**Aim of the task**
Where a picture occurs in the data, omit it, and copy all remaining data exactly.

[Dataset excerpts]
━━━━━━━━━━

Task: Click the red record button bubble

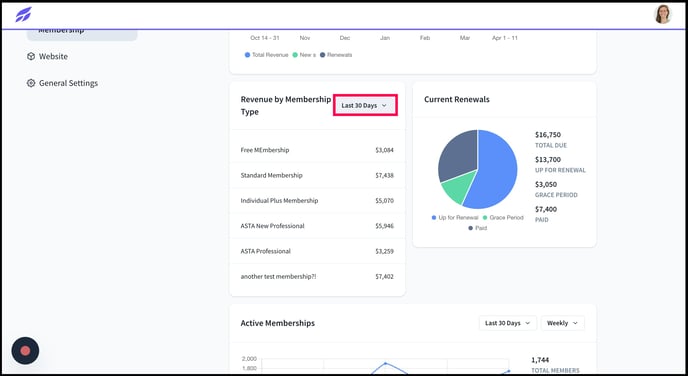Action: 25,351
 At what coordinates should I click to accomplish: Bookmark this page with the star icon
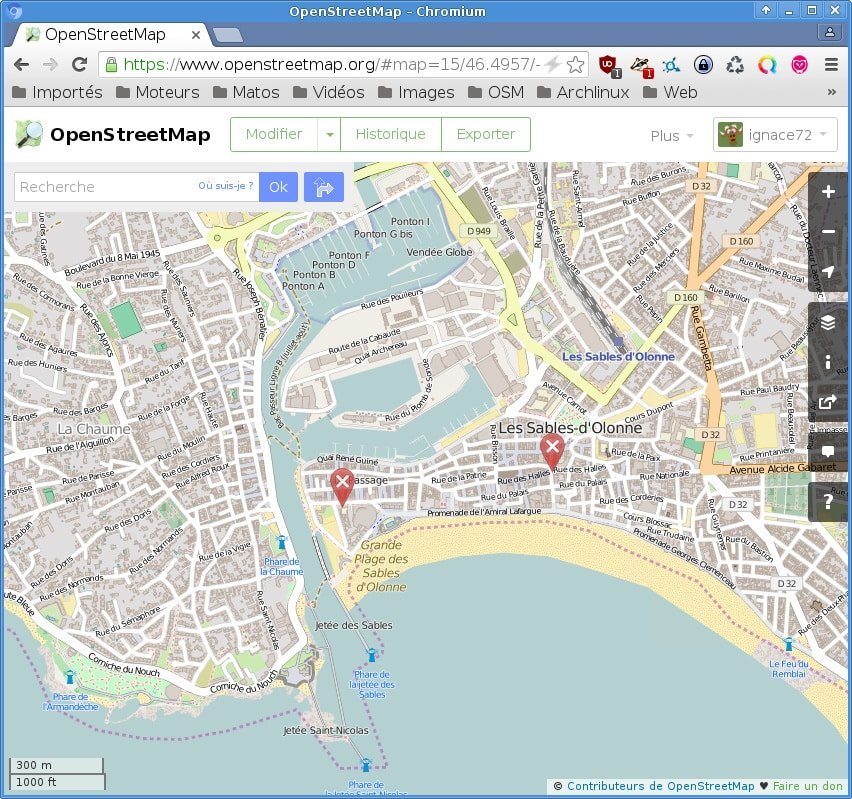tap(576, 64)
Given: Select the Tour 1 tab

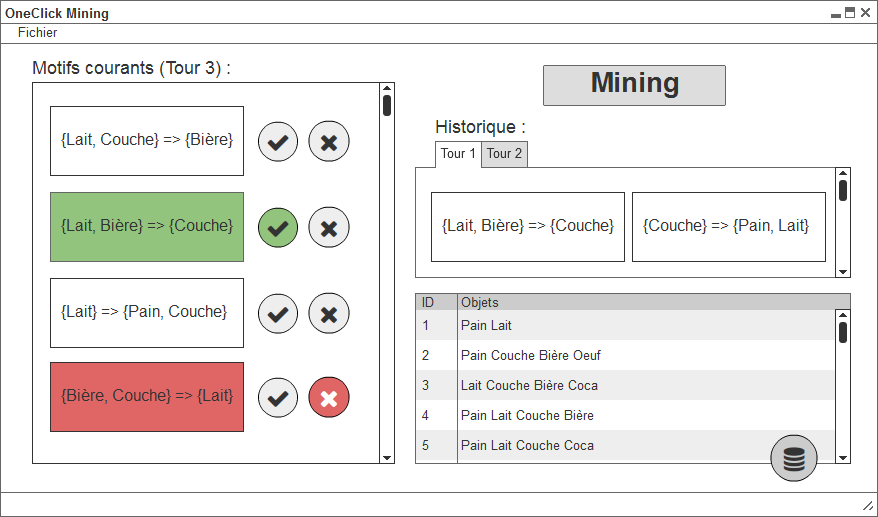Looking at the screenshot, I should (x=458, y=154).
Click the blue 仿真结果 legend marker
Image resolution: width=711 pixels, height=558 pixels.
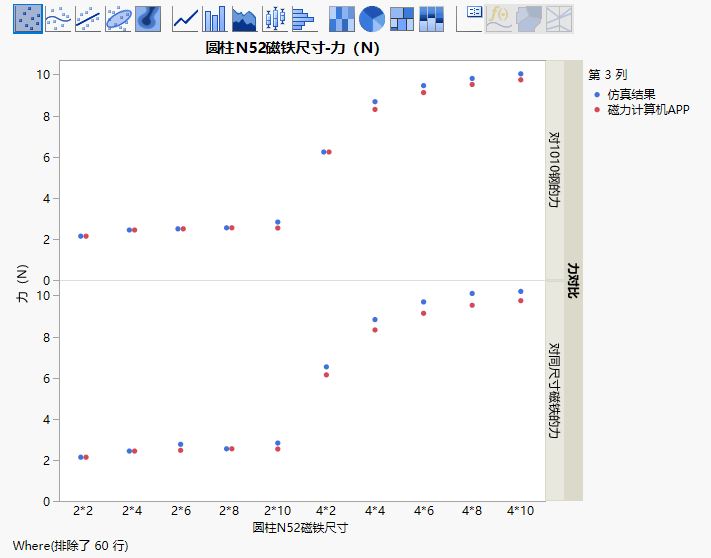click(598, 94)
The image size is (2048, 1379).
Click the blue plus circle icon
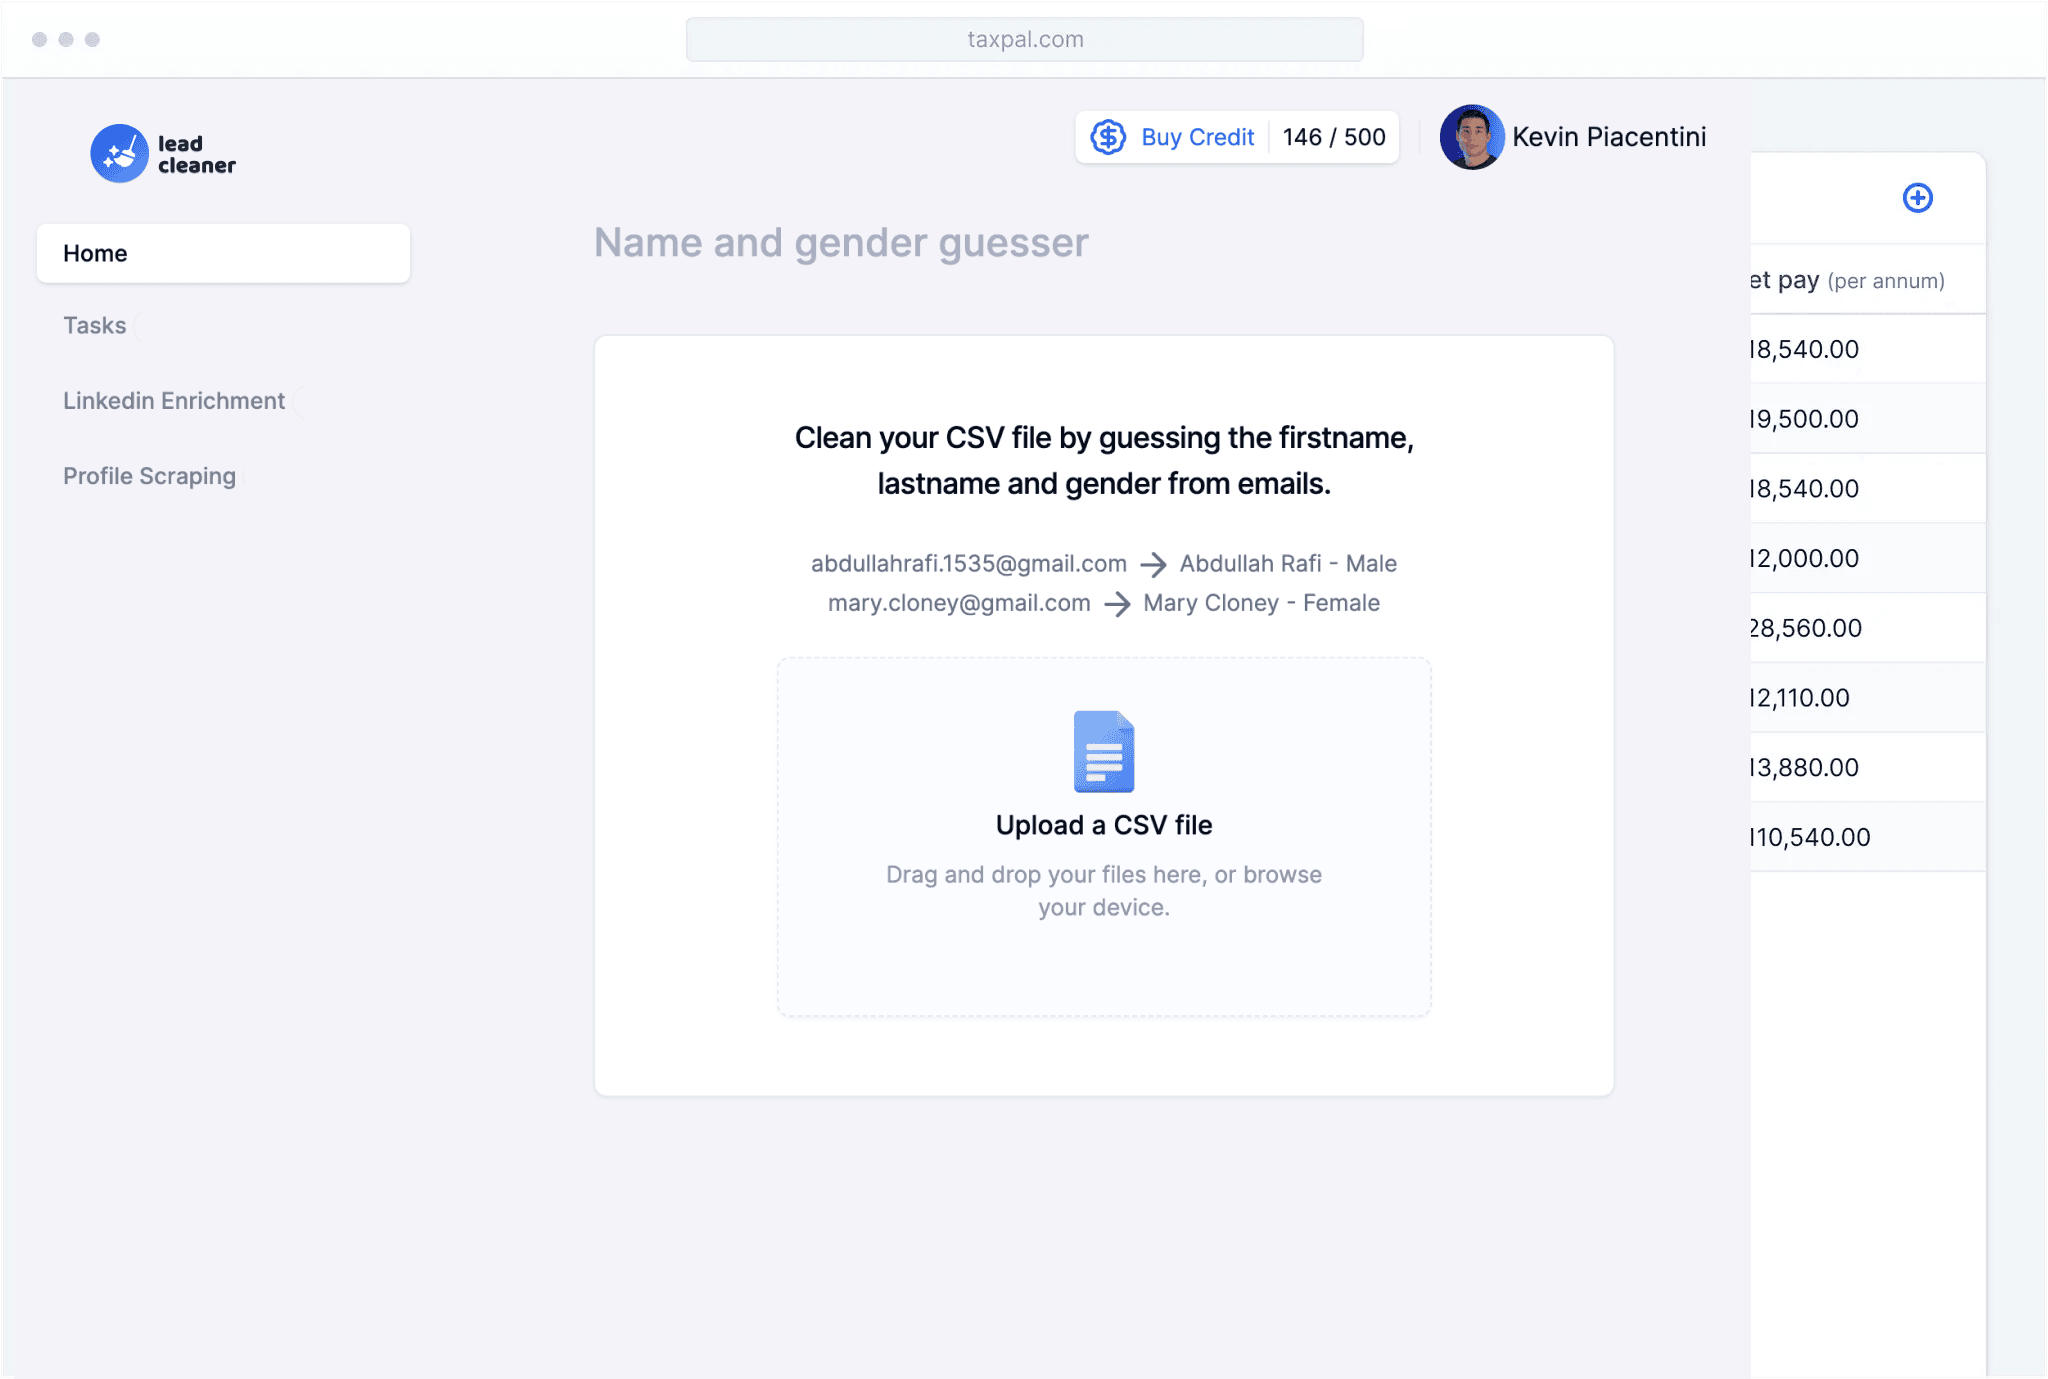(x=1917, y=198)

━━━━━━━━━━

**Task solution**
Task: Click the red record button bubble

Action: 25,351
 At what coordinates should I click to accomplish: Bookmark this page with the star icon
tap(576, 64)
Given: Select the Tour 1 tab

Looking at the screenshot, I should (x=458, y=154).
Click the blue 仿真结果 legend marker
Image resolution: width=711 pixels, height=558 pixels.
click(598, 94)
The image size is (2048, 1379).
Click the blue plus circle icon
(x=1917, y=198)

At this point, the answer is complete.